Rewrite the listing's lines from the one containing "Introduction (16, 48)" through the one containing "English product page (10, 449)", changing "Get started" to "Getting started" and leaving everything else as it is. Give only those lines.

Supplied material:
___

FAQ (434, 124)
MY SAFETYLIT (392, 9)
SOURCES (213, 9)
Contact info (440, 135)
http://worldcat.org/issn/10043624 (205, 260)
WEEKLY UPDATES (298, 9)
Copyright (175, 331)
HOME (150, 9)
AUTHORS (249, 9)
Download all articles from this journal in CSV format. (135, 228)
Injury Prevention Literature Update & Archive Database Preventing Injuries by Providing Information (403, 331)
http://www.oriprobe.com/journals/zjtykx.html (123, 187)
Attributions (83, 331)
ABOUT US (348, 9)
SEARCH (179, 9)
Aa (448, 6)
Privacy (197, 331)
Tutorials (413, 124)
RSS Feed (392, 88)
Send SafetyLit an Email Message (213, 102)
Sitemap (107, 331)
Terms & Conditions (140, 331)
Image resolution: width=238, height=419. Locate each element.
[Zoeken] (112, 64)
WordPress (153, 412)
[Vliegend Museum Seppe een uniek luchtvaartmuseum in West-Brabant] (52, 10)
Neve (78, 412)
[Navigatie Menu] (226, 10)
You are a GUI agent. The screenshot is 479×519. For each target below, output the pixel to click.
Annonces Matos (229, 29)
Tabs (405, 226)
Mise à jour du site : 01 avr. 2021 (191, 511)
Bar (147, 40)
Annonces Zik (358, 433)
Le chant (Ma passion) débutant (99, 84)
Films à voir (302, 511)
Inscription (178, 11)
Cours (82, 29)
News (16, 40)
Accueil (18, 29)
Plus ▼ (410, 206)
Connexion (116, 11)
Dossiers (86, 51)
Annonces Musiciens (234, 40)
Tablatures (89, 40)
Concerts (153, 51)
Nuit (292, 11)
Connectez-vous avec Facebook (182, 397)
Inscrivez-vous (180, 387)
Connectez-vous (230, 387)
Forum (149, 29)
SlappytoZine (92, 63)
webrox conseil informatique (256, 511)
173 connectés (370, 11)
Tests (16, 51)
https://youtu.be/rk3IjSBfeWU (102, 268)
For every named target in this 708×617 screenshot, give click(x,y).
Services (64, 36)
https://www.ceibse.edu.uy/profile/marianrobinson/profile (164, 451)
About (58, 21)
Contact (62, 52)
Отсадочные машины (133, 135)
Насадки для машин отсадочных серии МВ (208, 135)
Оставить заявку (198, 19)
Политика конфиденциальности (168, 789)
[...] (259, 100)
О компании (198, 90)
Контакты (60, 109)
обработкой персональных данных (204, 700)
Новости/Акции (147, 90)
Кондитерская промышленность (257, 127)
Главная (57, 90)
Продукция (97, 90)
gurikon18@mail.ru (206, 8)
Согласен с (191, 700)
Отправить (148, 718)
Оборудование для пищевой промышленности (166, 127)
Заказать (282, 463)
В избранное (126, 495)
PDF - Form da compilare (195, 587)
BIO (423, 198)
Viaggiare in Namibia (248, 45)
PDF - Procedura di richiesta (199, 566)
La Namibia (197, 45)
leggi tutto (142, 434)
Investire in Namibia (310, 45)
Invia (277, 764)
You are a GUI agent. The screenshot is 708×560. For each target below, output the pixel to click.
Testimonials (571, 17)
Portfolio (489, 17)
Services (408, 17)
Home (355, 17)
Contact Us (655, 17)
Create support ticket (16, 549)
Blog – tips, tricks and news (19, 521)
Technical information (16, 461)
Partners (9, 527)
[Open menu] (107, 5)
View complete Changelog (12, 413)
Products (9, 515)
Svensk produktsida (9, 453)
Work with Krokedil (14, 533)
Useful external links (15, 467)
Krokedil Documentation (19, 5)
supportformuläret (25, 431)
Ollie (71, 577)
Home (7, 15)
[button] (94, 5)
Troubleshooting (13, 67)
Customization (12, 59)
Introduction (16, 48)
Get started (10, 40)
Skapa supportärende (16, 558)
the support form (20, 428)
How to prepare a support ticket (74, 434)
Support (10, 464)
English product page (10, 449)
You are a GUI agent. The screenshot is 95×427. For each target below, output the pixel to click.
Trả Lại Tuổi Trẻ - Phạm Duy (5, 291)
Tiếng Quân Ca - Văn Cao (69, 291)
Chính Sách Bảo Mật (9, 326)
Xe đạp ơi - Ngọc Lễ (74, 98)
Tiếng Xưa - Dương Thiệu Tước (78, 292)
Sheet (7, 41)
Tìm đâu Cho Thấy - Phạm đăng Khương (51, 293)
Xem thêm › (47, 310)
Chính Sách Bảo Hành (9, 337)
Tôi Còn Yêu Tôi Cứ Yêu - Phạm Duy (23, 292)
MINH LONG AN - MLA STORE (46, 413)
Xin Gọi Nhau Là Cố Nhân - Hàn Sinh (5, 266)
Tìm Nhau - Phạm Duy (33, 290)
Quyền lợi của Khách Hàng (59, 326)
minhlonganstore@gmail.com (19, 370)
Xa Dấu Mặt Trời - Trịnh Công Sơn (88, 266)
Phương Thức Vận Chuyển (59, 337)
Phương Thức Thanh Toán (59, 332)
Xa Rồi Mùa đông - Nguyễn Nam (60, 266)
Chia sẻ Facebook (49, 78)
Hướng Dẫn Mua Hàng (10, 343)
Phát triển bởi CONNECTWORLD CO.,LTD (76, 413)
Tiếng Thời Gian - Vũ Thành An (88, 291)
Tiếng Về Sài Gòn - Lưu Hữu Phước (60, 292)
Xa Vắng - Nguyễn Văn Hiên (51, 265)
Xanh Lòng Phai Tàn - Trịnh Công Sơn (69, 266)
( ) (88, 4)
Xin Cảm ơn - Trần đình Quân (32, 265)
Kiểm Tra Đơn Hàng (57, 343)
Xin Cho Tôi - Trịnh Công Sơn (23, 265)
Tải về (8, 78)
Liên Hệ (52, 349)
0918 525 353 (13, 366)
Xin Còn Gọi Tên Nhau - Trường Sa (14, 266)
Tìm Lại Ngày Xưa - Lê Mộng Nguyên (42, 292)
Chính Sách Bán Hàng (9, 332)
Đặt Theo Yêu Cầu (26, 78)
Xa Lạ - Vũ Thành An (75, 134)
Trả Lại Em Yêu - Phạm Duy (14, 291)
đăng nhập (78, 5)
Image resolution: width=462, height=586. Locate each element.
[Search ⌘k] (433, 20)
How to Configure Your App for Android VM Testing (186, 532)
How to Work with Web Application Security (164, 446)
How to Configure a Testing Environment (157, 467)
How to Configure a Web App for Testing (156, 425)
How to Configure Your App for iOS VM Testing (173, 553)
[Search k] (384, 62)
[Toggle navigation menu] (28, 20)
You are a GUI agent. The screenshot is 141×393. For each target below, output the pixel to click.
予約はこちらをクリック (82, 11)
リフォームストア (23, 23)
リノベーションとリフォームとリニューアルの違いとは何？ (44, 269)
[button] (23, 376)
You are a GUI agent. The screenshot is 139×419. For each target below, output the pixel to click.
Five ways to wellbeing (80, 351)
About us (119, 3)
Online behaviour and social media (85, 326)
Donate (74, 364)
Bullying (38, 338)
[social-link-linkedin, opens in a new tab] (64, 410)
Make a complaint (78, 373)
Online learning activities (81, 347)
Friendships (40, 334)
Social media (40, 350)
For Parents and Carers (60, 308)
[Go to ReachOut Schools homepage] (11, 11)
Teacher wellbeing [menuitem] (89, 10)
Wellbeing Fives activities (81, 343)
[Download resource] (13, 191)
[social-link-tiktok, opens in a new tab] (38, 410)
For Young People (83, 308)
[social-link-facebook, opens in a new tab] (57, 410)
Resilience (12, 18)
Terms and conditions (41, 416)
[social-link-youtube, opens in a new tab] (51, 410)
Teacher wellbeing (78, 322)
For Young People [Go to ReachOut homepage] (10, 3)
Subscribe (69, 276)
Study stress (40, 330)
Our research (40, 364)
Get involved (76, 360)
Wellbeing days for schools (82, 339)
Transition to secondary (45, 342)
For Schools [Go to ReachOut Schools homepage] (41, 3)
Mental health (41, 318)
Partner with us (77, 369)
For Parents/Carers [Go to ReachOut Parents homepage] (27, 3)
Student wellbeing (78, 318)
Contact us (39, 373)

___

The output:
Introduction (16, 48)
Getting started (10, 40)
Skapa supportärende (16, 558)
the support form (20, 428)
How to prepare a support ticket (74, 434)
Support (10, 464)
English product page (10, 449)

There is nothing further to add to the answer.